Kubernetes: How to update namespace without changing external IP address?

2/15/2019

How to update namespace without changing External-IP of the Service?

Initially, it was without namespace and it was deployed:

kind: Service
metadata:
  name: my-app
  labels:
    app: my-app
spec:
  type: LoadBalancer
  ports:
    port: 80
    protocol: TCP
  selector:
    app: my-app

It creates External-IP address and it was pointed to the DNS. Now I would like to update the Namespace to keep it more organised. So I have created the namespace.

apiVersion: v1
kind: Namespace
metadata:
  name: my-namespace

and I have updated the service with a namespace.

kind: Service
metadata:
  name: my-app
  namespace: my-namespace
  labels:
    app: my-app
spec:
  type: LoadBalancer
  ports:
    port: 80
    protocol: TCP
  selector:
    app: my-app

The above file creates another Service in my-namespace and the External-IP is not the same. Is there a way to update the namespace without recreating?

Please let me know if you need any information. Thanks!

-- Ramesh Murugesan
kubernetes

3 Answers

2/15/2019

The best way to address this issue is to introduce nginx ingress controller. Let Externel LB route the calls to ingress controller. just update the ingress rules with correct service mapping.

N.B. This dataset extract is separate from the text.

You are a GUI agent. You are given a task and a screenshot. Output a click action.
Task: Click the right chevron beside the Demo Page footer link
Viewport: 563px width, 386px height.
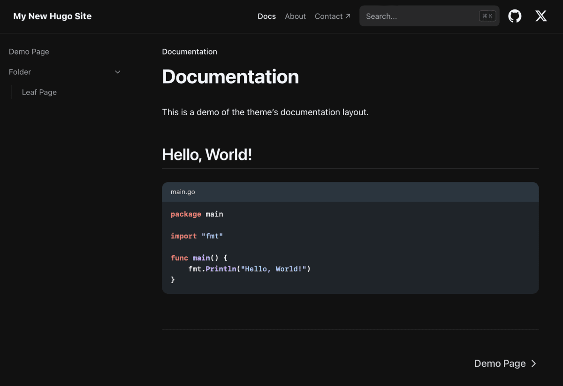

the advantage is that you can expose any number of apps/service from single external IP via ingress. Without ingress you will have to setup one external LB for each application/service that you want to expose to outside world

-- P Ekambaram
Source: StackOverflow

2/15/2019

some cloud providers allow you to specify external ip of a service with https://kubernetes.io/docs/concepts/services-networking/service/#external-ips if you can ake use of this, you should be able to achieve what you need. This will not be a zero downtime operation though as you'll first need to delete the current service and recreate it under different namespace with externalIP specified.

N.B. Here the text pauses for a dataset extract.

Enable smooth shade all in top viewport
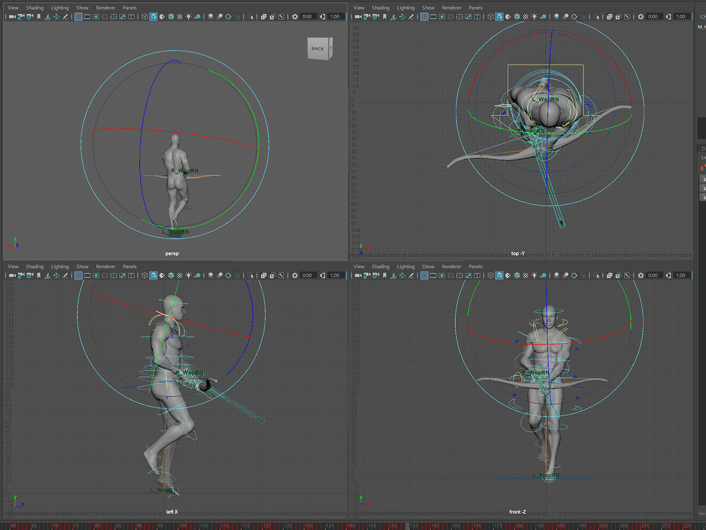Screen dimensions: 706x530 tap(499, 16)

-- Radek 'Goblin' Pieczonka
Source: StackOverflow

2/17/2019

It seems that what you are after is a static public IP address, that is, one that you have reserved and outlives your cluster. If you had one of these, you would be able to specify it for your LoadBalancer either as @Radek mentions above, or possibly with a provider-specific annotation. Then you would be able to move the IP address between LoadBalancers (same applies for Ingress too).

However it seems you have not yet allocated a static public IP yet. It may be a good time to do this, but as Azure doesn’t appear to allow you to “promote” a dynamic IP to a static IP it won’t directly help you here (*).

So you’re left with creating a new LoadBalancer resource with a new public IP. To aid transition and avoid downtime, you could use an external DNS entry to switch users over from 1st to 2nd LoadBalancer IP addresses, which can be done seamlessless and without downtime if you set things up correctly. However does take a bit of time to transition: only once the DNS TTL period is done, is it safe to delete the first LoadBalancer.

If you don’t have an external DNS, this illustrates why it’s a good idea to set it up.

(*) GCP does allow you to do this, I doubt AWS does.